What you have to do: If a line in the entries contains the word "agent", list it.

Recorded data

====

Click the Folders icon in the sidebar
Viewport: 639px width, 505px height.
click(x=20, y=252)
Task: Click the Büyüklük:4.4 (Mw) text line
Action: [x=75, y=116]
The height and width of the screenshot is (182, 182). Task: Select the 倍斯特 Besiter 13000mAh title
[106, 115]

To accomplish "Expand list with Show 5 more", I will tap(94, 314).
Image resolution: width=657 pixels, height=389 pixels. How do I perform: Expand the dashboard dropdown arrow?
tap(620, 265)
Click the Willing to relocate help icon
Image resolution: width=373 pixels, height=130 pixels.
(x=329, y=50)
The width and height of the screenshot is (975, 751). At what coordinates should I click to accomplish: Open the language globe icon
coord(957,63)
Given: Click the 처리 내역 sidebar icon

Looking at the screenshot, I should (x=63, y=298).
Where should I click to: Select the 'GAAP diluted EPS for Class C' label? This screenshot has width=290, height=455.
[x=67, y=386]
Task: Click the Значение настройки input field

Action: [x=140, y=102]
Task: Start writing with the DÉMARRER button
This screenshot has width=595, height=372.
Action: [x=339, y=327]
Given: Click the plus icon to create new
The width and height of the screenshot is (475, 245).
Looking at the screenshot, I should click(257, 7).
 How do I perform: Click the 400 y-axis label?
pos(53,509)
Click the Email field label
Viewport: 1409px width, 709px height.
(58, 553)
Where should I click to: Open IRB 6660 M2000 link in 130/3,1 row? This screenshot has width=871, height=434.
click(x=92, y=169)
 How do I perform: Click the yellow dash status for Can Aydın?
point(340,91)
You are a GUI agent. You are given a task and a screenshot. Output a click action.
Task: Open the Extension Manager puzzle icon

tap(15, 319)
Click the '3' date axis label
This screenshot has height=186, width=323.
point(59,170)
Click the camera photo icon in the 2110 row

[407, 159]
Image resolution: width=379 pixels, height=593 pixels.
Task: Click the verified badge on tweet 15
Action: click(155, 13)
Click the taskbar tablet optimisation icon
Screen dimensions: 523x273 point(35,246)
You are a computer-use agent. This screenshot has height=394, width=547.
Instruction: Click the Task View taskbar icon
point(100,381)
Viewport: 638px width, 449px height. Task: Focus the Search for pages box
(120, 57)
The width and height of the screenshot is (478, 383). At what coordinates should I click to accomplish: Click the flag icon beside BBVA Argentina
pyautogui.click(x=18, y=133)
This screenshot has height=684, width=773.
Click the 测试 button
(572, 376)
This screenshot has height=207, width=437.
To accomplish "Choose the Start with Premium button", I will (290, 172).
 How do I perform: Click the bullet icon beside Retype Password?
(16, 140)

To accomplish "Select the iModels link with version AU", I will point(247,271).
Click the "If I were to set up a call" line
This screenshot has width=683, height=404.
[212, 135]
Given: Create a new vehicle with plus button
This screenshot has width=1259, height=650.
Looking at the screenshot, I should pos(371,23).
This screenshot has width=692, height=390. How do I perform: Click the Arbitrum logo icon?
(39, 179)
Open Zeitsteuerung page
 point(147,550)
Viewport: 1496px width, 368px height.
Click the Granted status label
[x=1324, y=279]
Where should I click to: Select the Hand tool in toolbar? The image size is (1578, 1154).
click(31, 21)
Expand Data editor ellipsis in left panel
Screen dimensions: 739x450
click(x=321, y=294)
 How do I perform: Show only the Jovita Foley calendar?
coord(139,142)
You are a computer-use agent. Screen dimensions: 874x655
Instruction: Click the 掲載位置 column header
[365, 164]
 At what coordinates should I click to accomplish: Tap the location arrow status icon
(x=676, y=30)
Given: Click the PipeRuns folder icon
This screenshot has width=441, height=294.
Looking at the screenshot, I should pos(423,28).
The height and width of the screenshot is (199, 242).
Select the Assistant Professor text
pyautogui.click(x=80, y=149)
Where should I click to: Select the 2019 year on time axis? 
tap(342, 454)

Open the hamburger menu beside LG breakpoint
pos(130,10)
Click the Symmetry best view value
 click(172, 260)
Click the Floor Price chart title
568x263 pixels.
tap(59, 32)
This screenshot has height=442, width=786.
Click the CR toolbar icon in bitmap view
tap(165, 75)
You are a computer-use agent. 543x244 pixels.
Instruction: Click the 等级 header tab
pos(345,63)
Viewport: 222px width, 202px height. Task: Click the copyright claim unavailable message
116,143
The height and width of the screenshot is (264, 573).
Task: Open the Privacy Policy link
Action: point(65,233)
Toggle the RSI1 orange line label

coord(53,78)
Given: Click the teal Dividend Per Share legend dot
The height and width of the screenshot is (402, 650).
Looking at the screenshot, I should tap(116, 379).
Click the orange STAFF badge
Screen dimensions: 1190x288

====

Answer to this problem:
You are a GUI agent. You are given a task and a screenshot. Output a click action.
You are a computer-use agent. This screenshot has height=394, width=547.
You are a computer-use agent. Screen dimensions: 874x655
You are a computer-use agent. 543x244 pixels.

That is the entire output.